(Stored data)
_____
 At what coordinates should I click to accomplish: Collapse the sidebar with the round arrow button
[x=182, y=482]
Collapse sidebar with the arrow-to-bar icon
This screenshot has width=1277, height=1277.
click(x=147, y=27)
_____
◆ **The problem**: The entries above are to be copied word for word.

◆ **Exercise result**:
 At what coordinates should I click to accomplish: Collapse the sidebar with the round arrow button
[x=182, y=482]
Collapse sidebar with the arrow-to-bar icon
This screenshot has width=1277, height=1277.
click(x=147, y=27)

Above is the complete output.